BIT – Week 1 – Bios of Influential Figures
Vannevar Bush was one of the most important scientists/engineers/administrators/inventors people of the 20th century. He firmly believed military strength was critical for preserving democracy. A professor at MIT in 1931, he built the first analog computer for solving incredibly complex differential equations. The U.S. Navy hired him to build more war technologies as WW2 was beginning.
World War II was Bush’s prime. He approached President Franklin Roosevelt with a single-page plan for building an organization of science & technology research for the military, which Roosevelt funded within 10 minutes, and eventually he led the new Office of Scientific Research & Development. By 1940, he was the most influential person in science, even though, as he wrote in a memoir, “I made no technical contribution to the war effort. Not a single technical idea of mine ever amounted to shucks.” He instead—daring at the time—contracted many of his researchers to universities & corporations, in total over 6,000 men (emphasis on “men”) & funded them with $3 million/week (now equivalent to half a billion dollars per week!). 2/3 of physicists in the U.S. worked for him. Their lab figured out the mass production of penicillin, among many other accomplishments. He appeared on the cover of Time in 1944. In 1945, he led in advising President Truman to use the atomic bomb against Japan, which he was involved in developing.

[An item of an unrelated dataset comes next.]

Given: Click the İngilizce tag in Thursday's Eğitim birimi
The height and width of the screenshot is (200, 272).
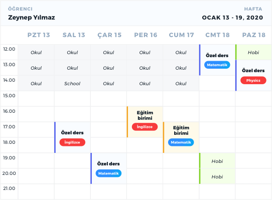Looking at the screenshot, I should click(145, 127).
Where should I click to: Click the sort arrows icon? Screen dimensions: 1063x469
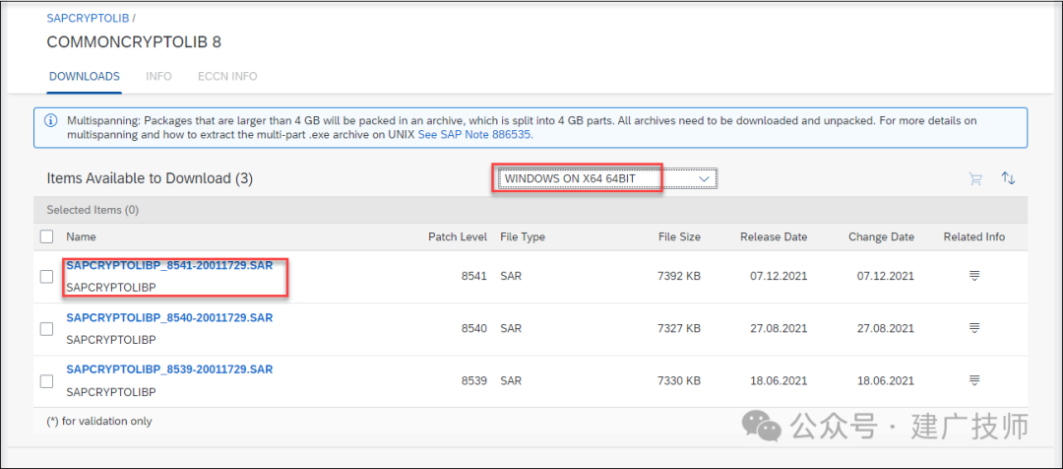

After the war, his power waned. His recommendations led to the creation of the National Science Foundation. He wrote several essays & books, including “As We May Think,” some of which are considered to still influence military-science policy today, filed hundreds of patents, won various awards, continued working at MIT, and advised various scientific efforts. Though a key figure in the buildup of the military-industrial complex, he later wrote it had gone too far. In 1970, he wrote, “We need a revival of the essence of the old pioneer spirit which conquered the forest and the plains…and left its thinking and its philosophy for later and quieter times. This is not a call for optimism; it is a call for determination.”
Douglas Engelbart is a key figure in the development of the internet and personal computers, best known for inventing the mouse in 1964. At age 25, in 1950, he had an epiphany, a “complete vision of the information age.” He saw himself “in front of a large computer screen full of different symbols.” After working with radar consoles in WW2, he envisioned computers becoming personal workstations with graphical interfaces people could understand.
In 1968, during the Vietnam War, as part of the Stanford Research Institute (SRI), funded by NASA & the Defense Department, he put together an hour’s presentation to demonstrate his ideas. To paraphrase his NYT obituary: in front of a mouse and keyboard and a projected computer display, he showed a networked, interactive computing system for scientists to collaborate. He demonstrated the mouse for the first time, along with text editing, video conferencing, hypertext and windowing. Even still, this demonstration is called “the mother of all demos.” Steve Jobs borrowed the idea two decades later for the Macintosh.
In 1960, he described the process that became Moore’s Law. Engelbart was one of the first to realize what increasingly-powerful computers could do for people—they could augment intellect—and his contributions have given lasting shape to all modern computers. In one talk, speaking about the future, he said, “Boy, are there going to be some surprises over there.”